Studies show cancer survivors are twice as likely to die by suicide than the general population. But some cancer survivors are at a greater risk than others, according to research from a St. Louis University doctor.
A study appearing in this month’s journal Cancer has found patients in recovery from pancreatic, head and neck cancers die by suicide at a higher rate than other common cancers. In the case of head and neck cancer, the suicide rate is 63 for every 100,000 people — close to four times that of the general population and two times that of other cancer survivors combined.
The findings emphasize a little-talked about subject: the mental health needs of patients after they finish treatment, said Nosayaba Osazuwa-Peters, an assistant professor of otolaryngology at SLU and lead author of the study.
“To imagine that the problem [of suicide] is even more serious among people who we celebrate as survivors, that’s what made the study more profound to me,” he said. “They expect you to be happy, but people may not really understand how you’re feeling inside because the treatment is very toxic.”
Head and neck cancer survivors often carry visible evidence of their illness and its treatment on their faces. Many survivors have difficulty eating, drinking or speaking or live with permanent facial disfigurement.
“We take it for granted, but for a head and neck cancer patient who has had their jaw removed, just a simple sharing of a meal with friends becomes a problem,” Osazuwa-Peters said.
Disfigurement can make other people nervous around cancer survivors, which can lead to more isolation, said Joe Lapides, president of HNC Support International, a California-based nonprofit advocacy and support group for head and neck cancer survivors, patients and their caregivers.
“They call this cancer the cancer of the lonely, “ Lapides said. “The other cancers you can’t always see. Prostate cancer, you don’t know. There’s not physical evidence. This cancer, there’s more physical evidence, that makes people withdraw.”
Many cancer patients carry massive amounts of medical debt, which can make depression among survivors worse. The cost of treating head and neck cancer can be close to $80,000 during the first year after diagnosis. Half of head and neck cancer survivors cannot return to work after the cancer renders them functionally disabled, causing further financial strain.

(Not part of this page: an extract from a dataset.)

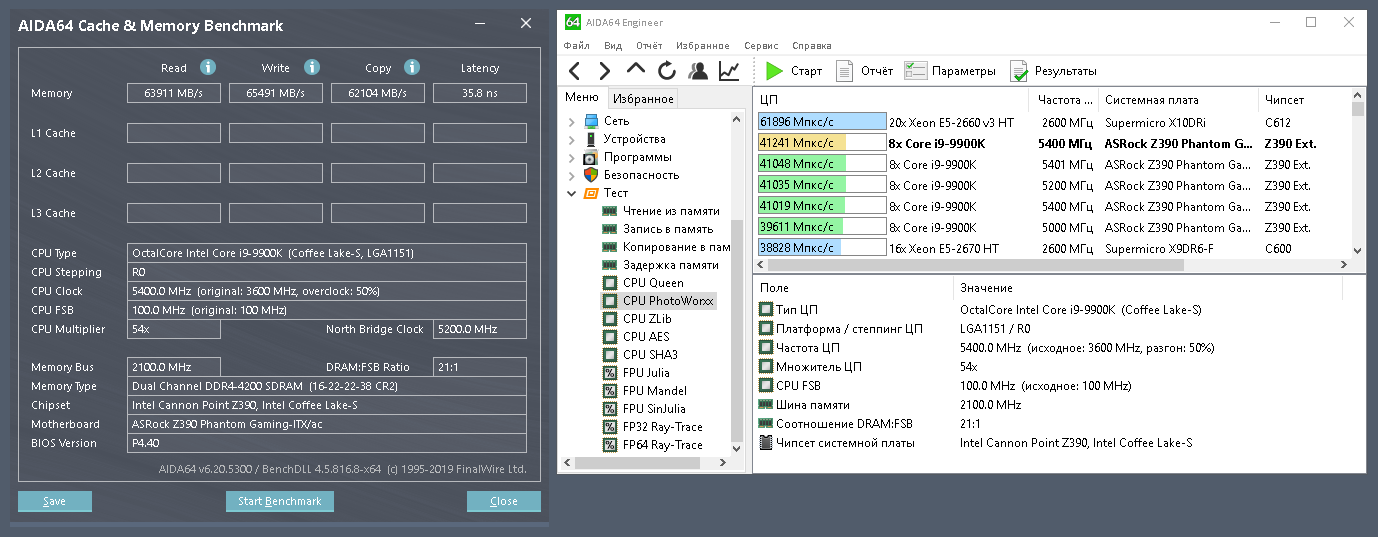Click the line graph icon in toolbar

tap(729, 71)
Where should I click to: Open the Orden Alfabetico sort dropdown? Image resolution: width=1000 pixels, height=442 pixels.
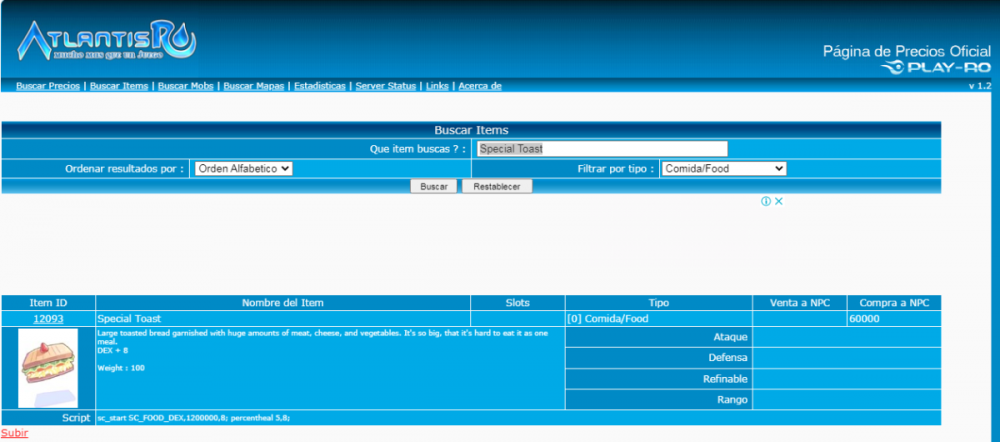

Ultimately, community and connection is vital for survivors, advocates said. For example, patients who were married were less likely to die by suicide, most likely due to a spouse’s emotional support, Osazuwa-Peters said.
That support is easier to find for some cancer survivors than others, Lapides said.
“Breast cancer, lung cancer, prostate, they’re obviously more prominent,” Lapides said. “We call them the popular cancers. A lot of people don’t know what head and neck cancer is.”
People are finding groups such as HNC International and other national groups through the internet. Lapides says several other support groups have been established since he was diagnosed more than six years ago.
More than any other cancer, it’s important for these particular cancer patients to find support with peers, said Mary Ann Caputo, president of New York-based Support for People With Oral Head and Neck Cancer.
Other survivors can give advice on how to cope with a changed body and social life.
“The support network is vital because they know what they’re going through,” Caputo said. “It’s long-term. With head and neck cancer patients and survivors, it’s importent they find the support they need through other people who have traveled this journey before.”